A Christian student complained, saying that the lesson was offensive to her Christian beliefs. "You can learn about religion," she said, "but not in that way, by putting it down." Her parents support her, saying that they don't expect public schools to teach or cater to one religion over another.

I'm not making this up, people. Pointing out to high school students that there are other creation stories other than the Christian one -- and asking them to consider one of the most important and central questions in philosophical and theological history -- is offensive to some people's Christian beliefs, and is catering to one religion over another.

The full story is at Pharyngula, at:


Chris S

Haven't been able to repond to your comment, but I found this tangentially related article in the NYTimes that might be interesting.

Raging Bee

Treating unsupported faith as a positive virtue makes people susceptible to other unsupported ideas -- many of which are nonsense, and some of which are dangerous nonsense.

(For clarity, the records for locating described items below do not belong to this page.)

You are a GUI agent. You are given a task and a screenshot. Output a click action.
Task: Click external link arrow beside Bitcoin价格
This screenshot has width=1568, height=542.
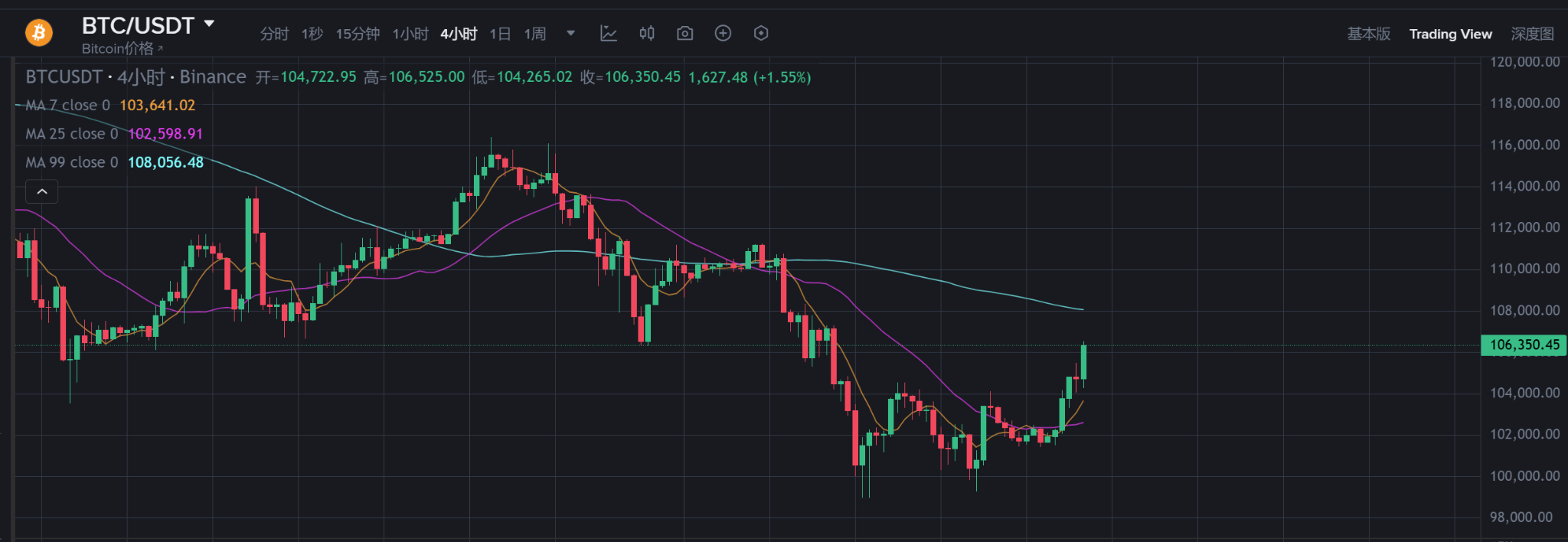160,49
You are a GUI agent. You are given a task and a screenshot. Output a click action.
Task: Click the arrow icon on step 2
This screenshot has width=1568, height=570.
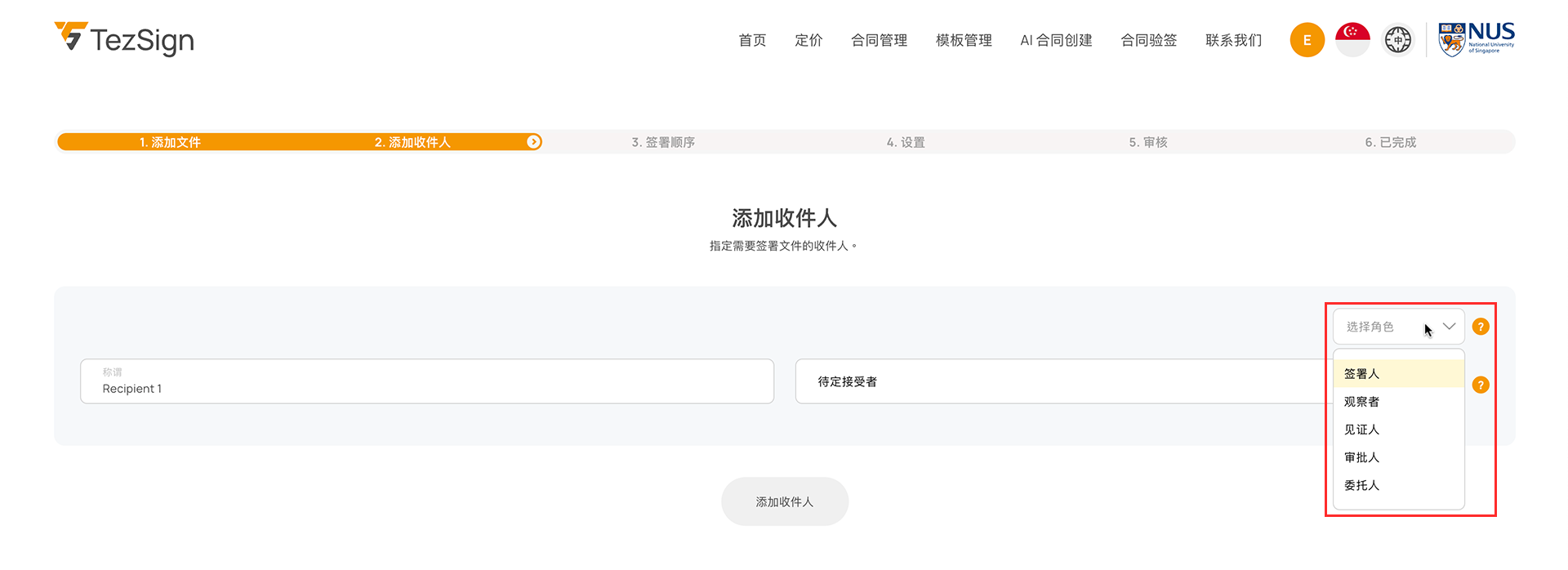point(533,142)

I think this statement is extremely over-generalized, and, together with your subsequent examples, strongly implies that you think persons of faith are incapable of thinking rationally or taking care of themselves. (I don't believe this IS what you think, but you make it wound like it is.) Intentionally or not, it really sounds like what the believers say: "If you don't understand and follow The One True Path, there's no telling what sort of mischief your errors will get you into!"

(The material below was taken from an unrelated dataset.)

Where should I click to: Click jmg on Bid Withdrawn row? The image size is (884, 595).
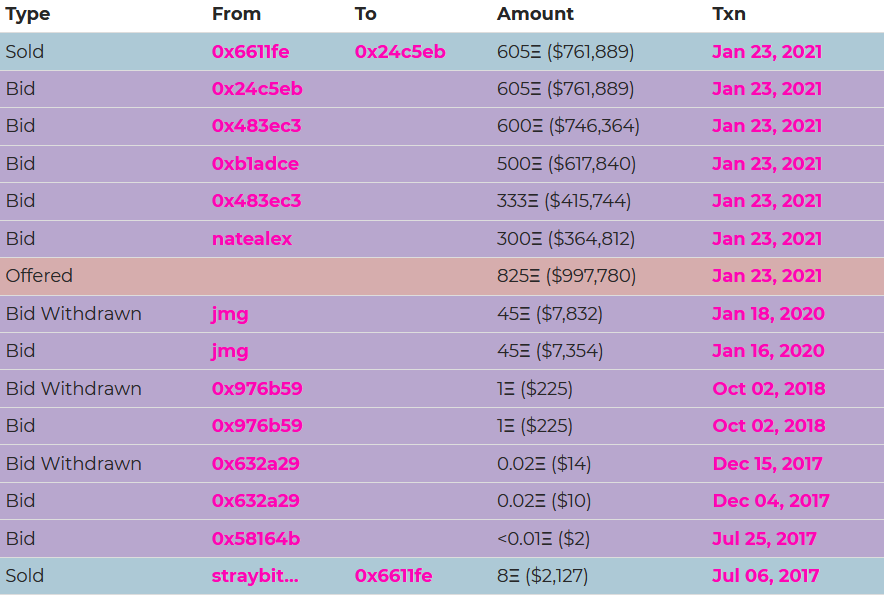coord(230,314)
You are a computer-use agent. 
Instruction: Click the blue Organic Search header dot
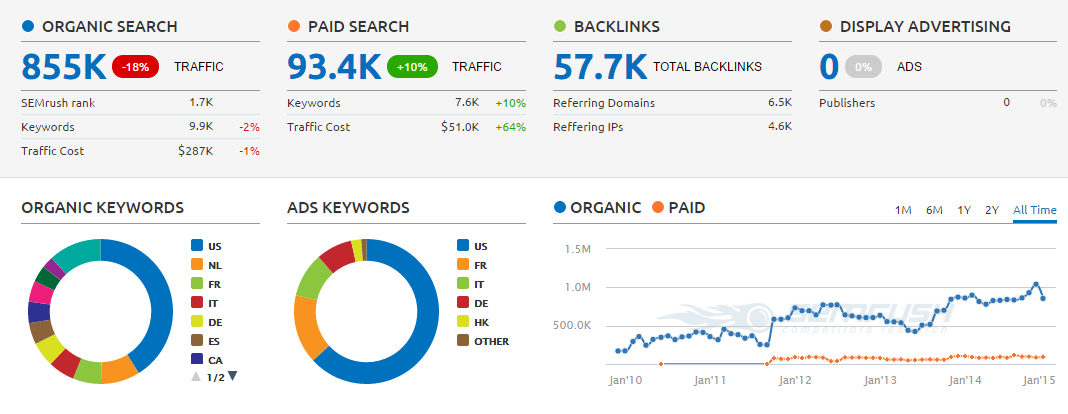pos(28,27)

I also think that the statement is simply not supported by the evidence I've seen so far: yes, there's plenty of dumb Christians who will buy the Brooklyn Bridge if their minister told them to, but there's plenty of other Christians who won't, and who are -- at the very least -- no less capable of separating good sense from nonsense than most atheists.

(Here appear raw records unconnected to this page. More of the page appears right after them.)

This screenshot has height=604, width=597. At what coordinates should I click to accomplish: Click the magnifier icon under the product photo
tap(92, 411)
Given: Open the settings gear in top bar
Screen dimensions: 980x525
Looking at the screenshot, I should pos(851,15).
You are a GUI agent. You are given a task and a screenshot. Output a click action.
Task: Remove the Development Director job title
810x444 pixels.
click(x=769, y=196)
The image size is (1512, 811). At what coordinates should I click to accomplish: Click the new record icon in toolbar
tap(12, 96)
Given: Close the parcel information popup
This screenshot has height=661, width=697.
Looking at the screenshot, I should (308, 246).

One irrational thought or belief does not make a person "irrational." Nor does having one "unsupported" belief lead, inevitably and like clockwork, to a propensity to unfounded faith in other things.

Raging Bee

Crap, HTML doesn't work here. The first paragraph of my post should have been italicized.

Greta Christina

"One irrational thought or belief does not make a person "irrational." Nor does having one "unsupported" belief lead, inevitably and like clockwork, to a propensity to unfounded faith in other things."

Didn't say it did, R.B.

To reiterate:

I didn't say that having unsupported faith makes people more susceptible to other unsupported ideas.

I said that *treating unsupported faith as if it were a virtue* -- as if by itself faith made one a good and admirable person, regardless of the belief being held -- makes people more susceptible to other unsupported ideas.

Forgive me if I have a slightly cranky tone. But apart from having had an unbelievably shitty day yesterday and just generally being cranky right now, that was the entire point of this post -- to distinguish between (a) having faith, and (b) believing faith to be in and of itself a virtue. I think if you'll go back and read the post again, you'll find that I spent several paragraphs carefully drawing exactly that distinction. Thanks.